The idea of love first developed when I was in class 5 and it was for a boy who broke my pencil box:
“My parents had a love marriage — my mum is a Christian and dad is a Hindu; but for me, the initial thoughts of love were sown in school. I was in class 5 and I remember a classmate (a boy) breaking my pencil box by mistake. It was an expensive one for those days and dad had paid 120 bucks for it which was a big deal. I was so upset that I told him he had to either buy the same one for me or repay that amount. He would forego his lunch and give me 10 bucks every day. Finally he paid it off and during the interim; we began speaking on a regular basis. He would even walk me home even thought it was quite a distance from school. His home was at the other end. We would hold hands and merrily chatter all the way till my gate. It was just two innocent kids who were great friends and had a lot of fondness for each other. But yes, for me it felt a lot like love. That boy was so nice to me and our relationship set the tone of my initial thoughts on love: it meant protection and companionship and of course a wonderful friendship. It was sweet, gentle and brimming with innocence.

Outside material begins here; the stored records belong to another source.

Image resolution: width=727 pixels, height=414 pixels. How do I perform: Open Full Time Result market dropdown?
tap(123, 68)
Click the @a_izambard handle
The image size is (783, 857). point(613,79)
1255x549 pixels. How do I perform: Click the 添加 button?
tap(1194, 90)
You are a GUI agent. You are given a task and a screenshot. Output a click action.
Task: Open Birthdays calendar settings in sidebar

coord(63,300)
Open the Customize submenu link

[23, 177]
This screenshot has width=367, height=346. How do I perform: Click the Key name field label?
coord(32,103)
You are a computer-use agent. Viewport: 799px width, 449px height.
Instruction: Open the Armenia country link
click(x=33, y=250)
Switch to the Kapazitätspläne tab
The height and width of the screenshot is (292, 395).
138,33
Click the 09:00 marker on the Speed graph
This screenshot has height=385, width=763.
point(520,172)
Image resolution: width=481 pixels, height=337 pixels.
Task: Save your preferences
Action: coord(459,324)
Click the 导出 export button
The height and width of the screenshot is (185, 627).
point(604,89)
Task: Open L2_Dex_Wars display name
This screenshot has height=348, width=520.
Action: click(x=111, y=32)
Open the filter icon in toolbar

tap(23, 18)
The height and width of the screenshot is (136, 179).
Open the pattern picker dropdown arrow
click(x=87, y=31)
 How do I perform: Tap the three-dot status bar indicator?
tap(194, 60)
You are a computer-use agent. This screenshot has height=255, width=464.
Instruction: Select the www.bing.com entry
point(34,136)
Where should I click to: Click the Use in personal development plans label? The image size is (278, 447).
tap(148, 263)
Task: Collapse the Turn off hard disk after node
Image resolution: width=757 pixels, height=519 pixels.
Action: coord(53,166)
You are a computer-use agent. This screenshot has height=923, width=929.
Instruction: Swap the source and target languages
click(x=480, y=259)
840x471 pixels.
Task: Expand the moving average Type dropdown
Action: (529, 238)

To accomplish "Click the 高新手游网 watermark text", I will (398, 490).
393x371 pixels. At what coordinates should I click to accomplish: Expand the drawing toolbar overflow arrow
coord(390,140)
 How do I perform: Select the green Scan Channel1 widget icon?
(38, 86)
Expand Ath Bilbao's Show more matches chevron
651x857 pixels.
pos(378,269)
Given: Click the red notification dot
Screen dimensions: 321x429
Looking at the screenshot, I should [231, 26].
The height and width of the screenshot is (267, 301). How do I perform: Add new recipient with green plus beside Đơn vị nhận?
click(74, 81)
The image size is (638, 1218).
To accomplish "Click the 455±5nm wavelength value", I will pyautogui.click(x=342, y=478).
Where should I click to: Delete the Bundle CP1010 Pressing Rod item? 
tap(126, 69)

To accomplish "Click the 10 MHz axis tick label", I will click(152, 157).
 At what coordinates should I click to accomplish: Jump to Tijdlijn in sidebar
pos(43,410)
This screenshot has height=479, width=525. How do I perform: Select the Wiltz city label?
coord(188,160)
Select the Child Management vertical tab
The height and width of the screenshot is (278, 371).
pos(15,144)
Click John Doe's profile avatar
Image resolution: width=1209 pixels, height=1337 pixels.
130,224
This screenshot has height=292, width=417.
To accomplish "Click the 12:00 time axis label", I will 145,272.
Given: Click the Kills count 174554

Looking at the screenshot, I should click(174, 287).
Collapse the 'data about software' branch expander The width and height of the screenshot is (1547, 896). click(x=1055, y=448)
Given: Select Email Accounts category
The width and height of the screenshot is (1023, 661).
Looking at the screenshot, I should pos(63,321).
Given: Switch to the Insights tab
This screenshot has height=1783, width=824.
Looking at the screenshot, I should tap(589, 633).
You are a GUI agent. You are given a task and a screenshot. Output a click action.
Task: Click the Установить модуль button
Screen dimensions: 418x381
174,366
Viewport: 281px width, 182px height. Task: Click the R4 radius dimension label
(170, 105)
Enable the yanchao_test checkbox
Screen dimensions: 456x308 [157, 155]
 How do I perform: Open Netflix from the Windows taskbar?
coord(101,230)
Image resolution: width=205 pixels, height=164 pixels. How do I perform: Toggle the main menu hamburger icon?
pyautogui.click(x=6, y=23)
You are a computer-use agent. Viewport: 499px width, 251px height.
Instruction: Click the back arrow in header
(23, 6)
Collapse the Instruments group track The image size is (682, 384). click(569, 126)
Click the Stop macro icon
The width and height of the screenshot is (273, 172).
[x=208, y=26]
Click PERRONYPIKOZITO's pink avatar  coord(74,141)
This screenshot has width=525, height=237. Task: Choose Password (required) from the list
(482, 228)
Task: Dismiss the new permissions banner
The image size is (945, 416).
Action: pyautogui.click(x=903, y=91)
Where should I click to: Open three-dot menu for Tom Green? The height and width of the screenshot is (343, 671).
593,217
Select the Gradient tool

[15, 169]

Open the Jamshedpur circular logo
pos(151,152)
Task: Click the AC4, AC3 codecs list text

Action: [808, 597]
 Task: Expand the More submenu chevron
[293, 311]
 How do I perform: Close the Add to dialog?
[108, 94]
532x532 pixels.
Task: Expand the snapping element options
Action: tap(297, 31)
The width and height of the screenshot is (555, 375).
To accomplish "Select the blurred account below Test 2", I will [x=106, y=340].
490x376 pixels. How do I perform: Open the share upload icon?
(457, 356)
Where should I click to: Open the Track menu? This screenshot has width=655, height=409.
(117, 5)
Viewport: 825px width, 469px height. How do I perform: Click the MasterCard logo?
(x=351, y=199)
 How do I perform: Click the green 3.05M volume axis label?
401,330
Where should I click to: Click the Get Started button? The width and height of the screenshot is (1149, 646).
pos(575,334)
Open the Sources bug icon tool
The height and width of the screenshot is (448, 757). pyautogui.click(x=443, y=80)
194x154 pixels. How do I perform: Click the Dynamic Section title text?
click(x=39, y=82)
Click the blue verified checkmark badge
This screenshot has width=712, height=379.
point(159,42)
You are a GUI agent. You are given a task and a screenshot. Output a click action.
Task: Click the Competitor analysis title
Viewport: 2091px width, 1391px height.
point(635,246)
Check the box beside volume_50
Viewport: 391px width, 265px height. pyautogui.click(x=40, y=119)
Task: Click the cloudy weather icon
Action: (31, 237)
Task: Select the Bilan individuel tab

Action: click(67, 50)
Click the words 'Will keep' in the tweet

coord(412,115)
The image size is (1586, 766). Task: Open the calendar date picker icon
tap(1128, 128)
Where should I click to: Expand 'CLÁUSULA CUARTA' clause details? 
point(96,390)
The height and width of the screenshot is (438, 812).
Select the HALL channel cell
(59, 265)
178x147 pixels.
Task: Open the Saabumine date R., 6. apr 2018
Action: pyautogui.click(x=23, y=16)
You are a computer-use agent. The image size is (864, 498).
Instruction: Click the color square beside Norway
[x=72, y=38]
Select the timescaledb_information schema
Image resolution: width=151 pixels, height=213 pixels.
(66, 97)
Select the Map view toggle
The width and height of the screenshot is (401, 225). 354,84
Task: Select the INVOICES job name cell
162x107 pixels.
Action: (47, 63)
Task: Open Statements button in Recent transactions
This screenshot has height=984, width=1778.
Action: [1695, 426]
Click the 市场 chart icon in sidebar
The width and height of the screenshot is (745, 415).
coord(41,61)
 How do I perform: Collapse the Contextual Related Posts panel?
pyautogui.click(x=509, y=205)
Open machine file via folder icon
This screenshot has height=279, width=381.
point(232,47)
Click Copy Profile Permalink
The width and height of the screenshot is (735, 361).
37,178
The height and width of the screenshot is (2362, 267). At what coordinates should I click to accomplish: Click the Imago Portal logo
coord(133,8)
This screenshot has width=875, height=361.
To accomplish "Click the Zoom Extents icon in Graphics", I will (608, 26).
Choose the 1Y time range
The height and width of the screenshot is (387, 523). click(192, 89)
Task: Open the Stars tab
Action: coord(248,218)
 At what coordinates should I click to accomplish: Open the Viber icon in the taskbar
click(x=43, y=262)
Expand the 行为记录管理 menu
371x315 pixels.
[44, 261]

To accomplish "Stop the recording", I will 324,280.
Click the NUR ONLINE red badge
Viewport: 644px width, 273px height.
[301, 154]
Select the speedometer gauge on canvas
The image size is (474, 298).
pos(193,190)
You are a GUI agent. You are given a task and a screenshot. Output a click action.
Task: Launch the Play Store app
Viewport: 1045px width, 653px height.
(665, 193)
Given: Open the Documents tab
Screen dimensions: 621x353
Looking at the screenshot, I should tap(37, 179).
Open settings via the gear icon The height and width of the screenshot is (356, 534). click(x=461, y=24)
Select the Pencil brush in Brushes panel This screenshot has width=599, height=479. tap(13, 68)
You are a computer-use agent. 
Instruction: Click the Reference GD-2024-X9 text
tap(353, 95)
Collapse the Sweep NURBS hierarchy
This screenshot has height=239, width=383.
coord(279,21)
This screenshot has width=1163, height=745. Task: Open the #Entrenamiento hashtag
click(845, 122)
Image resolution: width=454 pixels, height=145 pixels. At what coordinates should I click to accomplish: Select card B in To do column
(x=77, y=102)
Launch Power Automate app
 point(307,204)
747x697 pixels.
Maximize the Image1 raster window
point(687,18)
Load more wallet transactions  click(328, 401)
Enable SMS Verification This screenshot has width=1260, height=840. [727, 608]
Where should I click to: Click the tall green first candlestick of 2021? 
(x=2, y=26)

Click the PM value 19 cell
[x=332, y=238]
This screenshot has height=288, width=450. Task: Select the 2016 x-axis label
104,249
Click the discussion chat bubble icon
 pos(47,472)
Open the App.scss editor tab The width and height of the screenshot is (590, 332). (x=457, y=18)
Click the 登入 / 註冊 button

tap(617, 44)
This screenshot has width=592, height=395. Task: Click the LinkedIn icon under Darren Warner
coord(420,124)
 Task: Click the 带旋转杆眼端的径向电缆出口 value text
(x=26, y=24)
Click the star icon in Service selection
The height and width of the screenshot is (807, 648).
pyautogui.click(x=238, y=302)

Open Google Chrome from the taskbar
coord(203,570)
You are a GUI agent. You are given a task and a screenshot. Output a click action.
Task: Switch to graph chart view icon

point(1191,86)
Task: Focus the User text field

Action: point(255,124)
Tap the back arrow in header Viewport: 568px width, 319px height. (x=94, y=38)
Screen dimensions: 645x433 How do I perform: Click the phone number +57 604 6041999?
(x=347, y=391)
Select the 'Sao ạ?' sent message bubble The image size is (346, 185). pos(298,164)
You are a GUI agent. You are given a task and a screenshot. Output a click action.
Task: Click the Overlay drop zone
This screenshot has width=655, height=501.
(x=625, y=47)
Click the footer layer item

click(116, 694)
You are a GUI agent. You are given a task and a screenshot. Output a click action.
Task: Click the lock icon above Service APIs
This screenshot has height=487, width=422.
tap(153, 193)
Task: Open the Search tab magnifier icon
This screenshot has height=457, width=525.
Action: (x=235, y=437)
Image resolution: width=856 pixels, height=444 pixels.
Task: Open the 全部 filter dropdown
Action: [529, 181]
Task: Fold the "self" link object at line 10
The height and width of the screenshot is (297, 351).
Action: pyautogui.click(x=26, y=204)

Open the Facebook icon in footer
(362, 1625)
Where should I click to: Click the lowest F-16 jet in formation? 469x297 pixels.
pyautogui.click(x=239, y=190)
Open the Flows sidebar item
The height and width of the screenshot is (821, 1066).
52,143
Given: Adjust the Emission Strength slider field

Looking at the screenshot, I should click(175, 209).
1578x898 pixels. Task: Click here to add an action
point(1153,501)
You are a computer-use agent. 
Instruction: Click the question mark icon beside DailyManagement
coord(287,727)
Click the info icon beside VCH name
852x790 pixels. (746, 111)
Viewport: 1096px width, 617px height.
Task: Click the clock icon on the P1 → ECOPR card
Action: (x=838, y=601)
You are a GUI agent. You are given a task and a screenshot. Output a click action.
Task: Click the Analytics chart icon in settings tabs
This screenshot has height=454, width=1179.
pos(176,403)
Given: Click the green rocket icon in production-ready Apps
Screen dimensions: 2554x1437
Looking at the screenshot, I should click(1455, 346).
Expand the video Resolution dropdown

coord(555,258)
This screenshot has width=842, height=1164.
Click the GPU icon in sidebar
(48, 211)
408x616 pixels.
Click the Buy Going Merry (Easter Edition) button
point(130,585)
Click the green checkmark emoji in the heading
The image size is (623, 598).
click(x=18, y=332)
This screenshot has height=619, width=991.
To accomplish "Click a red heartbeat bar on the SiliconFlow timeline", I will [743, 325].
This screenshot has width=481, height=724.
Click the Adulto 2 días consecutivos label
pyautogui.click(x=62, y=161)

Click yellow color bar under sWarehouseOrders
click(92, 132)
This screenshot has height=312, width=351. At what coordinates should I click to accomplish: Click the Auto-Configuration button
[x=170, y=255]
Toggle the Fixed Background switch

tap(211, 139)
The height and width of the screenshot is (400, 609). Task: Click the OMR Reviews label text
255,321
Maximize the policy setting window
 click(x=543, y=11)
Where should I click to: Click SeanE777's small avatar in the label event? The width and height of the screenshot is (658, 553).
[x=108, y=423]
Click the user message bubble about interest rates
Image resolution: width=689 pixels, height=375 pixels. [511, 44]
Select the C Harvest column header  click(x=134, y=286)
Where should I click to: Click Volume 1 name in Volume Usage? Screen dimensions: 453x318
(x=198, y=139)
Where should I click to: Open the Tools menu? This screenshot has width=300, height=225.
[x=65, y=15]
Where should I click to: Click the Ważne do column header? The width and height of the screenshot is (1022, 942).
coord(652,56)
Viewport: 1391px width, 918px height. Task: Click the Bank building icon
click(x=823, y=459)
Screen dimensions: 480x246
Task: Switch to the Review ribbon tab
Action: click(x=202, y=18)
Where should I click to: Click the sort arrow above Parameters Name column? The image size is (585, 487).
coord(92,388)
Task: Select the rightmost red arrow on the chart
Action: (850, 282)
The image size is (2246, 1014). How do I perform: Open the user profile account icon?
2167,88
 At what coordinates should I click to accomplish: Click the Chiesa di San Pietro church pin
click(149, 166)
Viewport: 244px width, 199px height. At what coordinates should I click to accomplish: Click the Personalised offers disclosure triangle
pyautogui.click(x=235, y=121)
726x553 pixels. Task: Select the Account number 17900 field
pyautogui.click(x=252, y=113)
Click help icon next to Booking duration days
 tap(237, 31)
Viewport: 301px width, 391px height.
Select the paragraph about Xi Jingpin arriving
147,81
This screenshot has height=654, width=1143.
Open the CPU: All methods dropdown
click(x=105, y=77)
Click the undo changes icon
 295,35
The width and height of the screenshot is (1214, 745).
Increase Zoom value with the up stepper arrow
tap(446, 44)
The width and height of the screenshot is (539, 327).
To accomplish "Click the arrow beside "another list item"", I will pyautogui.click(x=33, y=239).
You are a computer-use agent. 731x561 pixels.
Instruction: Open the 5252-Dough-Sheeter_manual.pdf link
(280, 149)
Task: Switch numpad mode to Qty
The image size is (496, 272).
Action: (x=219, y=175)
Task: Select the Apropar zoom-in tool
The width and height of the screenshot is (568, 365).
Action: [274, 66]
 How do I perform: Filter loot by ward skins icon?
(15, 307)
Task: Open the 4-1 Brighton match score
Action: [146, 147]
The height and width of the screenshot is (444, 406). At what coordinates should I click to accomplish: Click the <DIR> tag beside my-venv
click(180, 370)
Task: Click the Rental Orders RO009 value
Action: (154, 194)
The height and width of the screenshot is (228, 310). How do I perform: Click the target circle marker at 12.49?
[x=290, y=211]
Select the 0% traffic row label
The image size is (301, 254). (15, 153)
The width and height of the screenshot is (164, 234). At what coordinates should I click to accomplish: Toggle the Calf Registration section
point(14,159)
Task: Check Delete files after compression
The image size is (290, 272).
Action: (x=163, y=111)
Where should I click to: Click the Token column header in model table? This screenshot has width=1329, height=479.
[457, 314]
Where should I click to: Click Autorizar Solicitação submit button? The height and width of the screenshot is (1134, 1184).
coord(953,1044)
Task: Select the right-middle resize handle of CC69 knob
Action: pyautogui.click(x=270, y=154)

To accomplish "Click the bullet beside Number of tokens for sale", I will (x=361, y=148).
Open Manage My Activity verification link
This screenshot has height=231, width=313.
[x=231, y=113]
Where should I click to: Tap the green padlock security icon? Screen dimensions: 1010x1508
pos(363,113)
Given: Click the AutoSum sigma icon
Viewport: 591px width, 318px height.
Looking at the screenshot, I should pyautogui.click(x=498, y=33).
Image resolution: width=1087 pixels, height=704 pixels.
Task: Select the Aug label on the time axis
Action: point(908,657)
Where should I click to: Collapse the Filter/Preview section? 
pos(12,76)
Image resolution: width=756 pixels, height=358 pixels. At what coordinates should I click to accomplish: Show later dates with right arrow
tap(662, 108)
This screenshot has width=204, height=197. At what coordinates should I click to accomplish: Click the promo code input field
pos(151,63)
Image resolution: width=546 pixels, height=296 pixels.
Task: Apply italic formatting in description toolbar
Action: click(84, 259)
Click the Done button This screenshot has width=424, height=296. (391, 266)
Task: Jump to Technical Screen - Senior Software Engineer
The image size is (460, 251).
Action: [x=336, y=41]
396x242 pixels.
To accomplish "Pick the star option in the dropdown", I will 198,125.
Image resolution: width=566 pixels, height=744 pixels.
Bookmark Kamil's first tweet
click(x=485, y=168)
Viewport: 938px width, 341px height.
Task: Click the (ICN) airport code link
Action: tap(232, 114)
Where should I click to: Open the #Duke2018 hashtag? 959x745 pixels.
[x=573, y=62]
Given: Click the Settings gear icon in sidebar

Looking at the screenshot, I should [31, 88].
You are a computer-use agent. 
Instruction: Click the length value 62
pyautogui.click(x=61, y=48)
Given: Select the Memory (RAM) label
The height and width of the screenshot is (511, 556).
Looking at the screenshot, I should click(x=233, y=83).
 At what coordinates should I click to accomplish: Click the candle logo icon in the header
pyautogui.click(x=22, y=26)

My first heartbreak was in high school and it shattered me completely: In Class 10, I had my first boyfriend and my world revolved around him. But then he broke my heart and it shattered me completely. It was a horrible break-up that left me numb and I just couldn’t accept that it was all over. I guess when you experience a break-up at that age and it’s your first-ever real relationship, you don’t know how to cope with it. After that I don’t know what happened to me, but I ended up breaking a lot of hearts in the years to follow. That break-up had left a bitter taste and I felt cheated because I was so sincere in it. It was definitely not retaliation or a case of revenge; I think deep down, I wanted to save myself the agony of being dumped by them, so I would always dump them before they did so. In a way that felt redeeming but I know that wasn’t the answer to what I was feeling since that first heart break.

Chris, who I met while touring Europe, showed me that a man can be loving, honest and loyal: I met Chris while I was on a Euro tour in early 2019 and he was a gem of a person. He visited me in India and it was he showed me that men can be loyal, loving and honest. He treated me with a lot of grace and was extremely nice to me and we had a long-distance relationship for a while. But then Covid took over the world and we couldn’t see each other owing to travel restrictions and finally we decided to call it off mutually. But that relationship changed the bitter feeling I had about love and set the tone for the future. Today, I’m seeing someone else and he’s turned out to be a perfect gentleman.

My current boyfriend serenades me with songs and is a secure person who lets me be: We have known each other for a while and he’s been a great friend. We began dating a while ago and he’s been the best ever. He’s not from the industry because I don’t believe in dating anyone from the film fraternity.

I see couple who have been marriages for decades break up and relationships that were rock steady crumble. I am not one of those who dates someone and dumps them for convenience or out boredom. I may be 23 and considered to be modern, but deep down I’m rather old fashioned. I believe that one should be in a committed relationship and be faithful to that person. That’s how I am. That is also what I have learnt from my parents. My current boyfriend is all of that and more. He’s extremely secure as a person and just lets me be. In the field that I am in, trust is an important factor. He also is supportive of what I do and is his own person. I love that about him. This relationship has done me a lot of good and my parents like him too. I am a complete family girl. I want to be married and have lots of kids. And it will happen eventually. Yes, being in love is wonderful.